Re: [zfs-discuss] SSDs adequate ZIL devices?

2010-06-16 Thread David Magda
On Wed, June 16, 2010 10:44, Arne Jansen wrote:
 David Magda wrote:

 I'm not sure you'd get the same latency and IOps with disk that you can
 with a good SSD:

 http://blogs.sun.com/brendan/entry/slog_screenshots
[...]
 Please keep in mind I'm talking about a usage as ZIL, not as L2ARC or main
 pool. Because ZIL issues nearly sequential writes, due to the
 NVRAM-protection
 of the RAID-controller the disk can leave the write cache enabled. This
 means
 the disk can write essentially with full speed, meaning 150MB/s for a 15k
 drive.
 114000 4k writes/s are 456MB/s, so 3 spindles should do.

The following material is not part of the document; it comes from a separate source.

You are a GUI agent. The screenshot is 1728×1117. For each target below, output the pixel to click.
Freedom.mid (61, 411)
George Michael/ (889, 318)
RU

Yes, I understood it as suck, and that link is for ZIL. For L2ARC SSD
numbers see:

http://blogs.sun.com/brendan/entry/l2arc_screenshots


___
zfs-discuss mailing list
zfs-discuss@opensolaris.org
http://mail.opensolaris.org/mailman/listinfo/zfs-discuss


Re: [zfs-discuss] SSDs adequate ZIL devices?

2010-06-16 Thread David Magda
On Wed, June 16, 2010 11:02, David Magda wrote:
[...]
 Yes, I understood it as suck, and that link is for ZIL. For L2ARC SSD
 numbers see:

s/suck/such/

:)

___
zfs-discuss mailing list
zfs-discuss@opensolaris.org
http://mail.opensolaris.org/mailman/listinfo/zfs-discuss


Re: [zfs-discuss] SSDs adequate ZIL devices?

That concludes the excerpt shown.